Wow, you totally nailed this. I don't really consider myself a caregiver, because I don't live with my grandmother, but I am her legal guardian. I wish I could do more, but I live in NJ and she lives in Florida. Every member of my family refers to me as a "saint" for helping out my Grandma, but the reality is, they just don't want to do it themselves. Even though a few of them live 15 minutes to a couple of hours away, they never call, much less visit. The family members who live in different states never call or write, even though I've told them how much it means to her when they do.

It's just so much easier to leave it to the "saint", as though dubbing me that should alleviate their guilt.

Grandma lives in an excellent nursing facility just south of Miami and I consider myself lucky to have found it. She only suffers from mild dementia, which is lessened by medicine.

This was a well-written and thought provoking piece. Thank you.
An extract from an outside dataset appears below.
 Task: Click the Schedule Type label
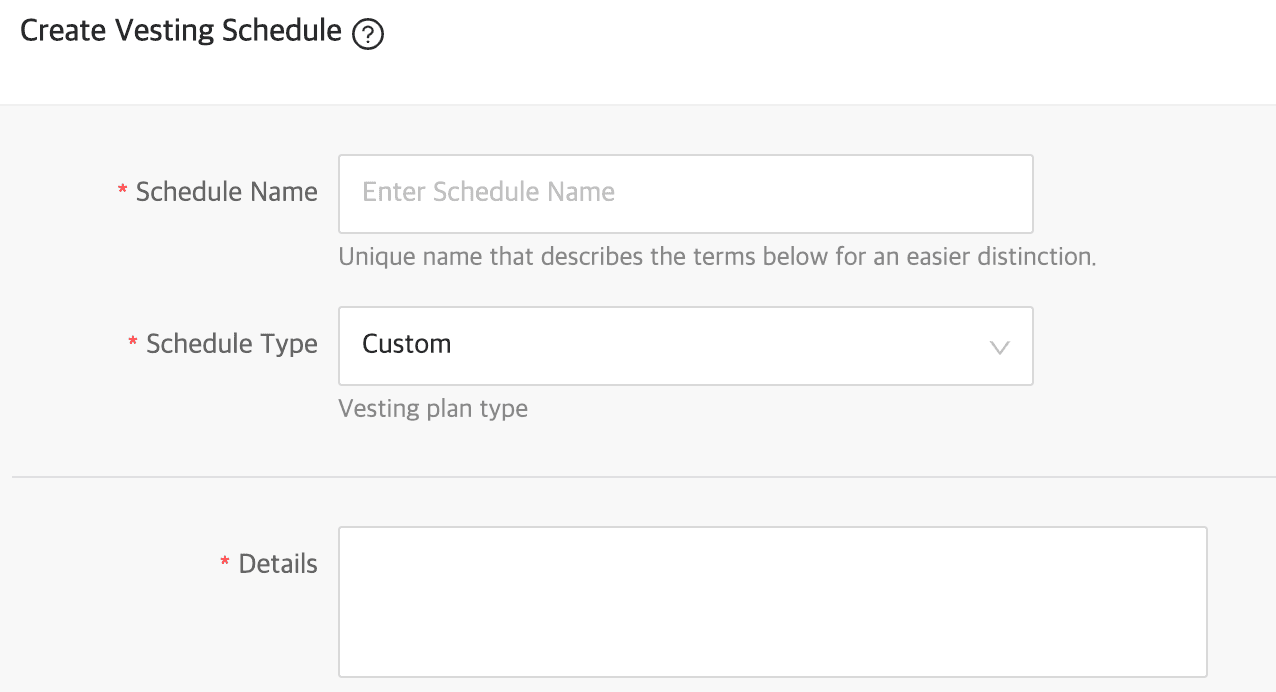232,344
Rated.
Thank you for visiting, SpittingKitty (great screen name) and confirming what I consider to be one of the more important caregiving observations. Certainly, it is an observation that hits each and every caregiver to the elderly and/or infirm between the eyes at one time or another.
I was diagnosed with cancer at 27 and as a result I am an ass kicking bitch when it comes to managing health care - be it my cancer or my loved one's dementia.
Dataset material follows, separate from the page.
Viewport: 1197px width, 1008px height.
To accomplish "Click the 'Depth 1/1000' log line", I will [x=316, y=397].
Canned dementia caregiving advice (doled out to me in large quantities by the soc. workers and directors at the locked Alz unit and at the Alz. Assoc hotline) feels like placating bullshit meant to ease my feelings and make this all seem easier for me, as in - "It's okay, you are one of a pack."

Yes, this is hard on me, but my goal in getting caregiving advice is not to make it easier for me; it is to find the best way to care for my loved one. What is supposedly true for other patients has not been true for him, but if others just say it over and over again, they hope they can fit him into a tidy little mold of how a dementia patient is supposed to behave. Which yes, is in direct contradiction to the constant reminder that this disease is different in each patient. Love your take on this!

Kairol Rosenthal
http://everythingchangesbook.com/
First, I'm sure you have pain to feel, but this piece is just too rambling and busy for me. Secondly, I don't think Driving Miss Daisy was about caregivers or Alzheimers. You certainly missed that point. But I did like the part where you decided that everyone who might refer to the positive characteristics of any caregiver as a "saint" was evil, a slacker, or oblivious to the entire situation. I mean, way to take compliment, girl. And I liked how there was recogntion that older people are considered "different personalities." Did you somehow think they were all alike before you had the opportunity to learn differently?
Rose, I'm pleased you rambled my way. I was wondering if there were irascible contrarians here at OS and, here you are. Welcome! Please come again! I can always use a good soul sharpening!
I so wish I had read this post during my dad's rapid decline from
Alzheimer's Disease and during my four+ years caring for my mom who suffered dementia principally from a head injury incurred by a fall down a flight of stairs landing on her head. I watched the transformation of my new husband and was awed by his tenderness, humor, wisdom.

I will read this again and again and send it to anyone I know who is a caregiver. Bravo.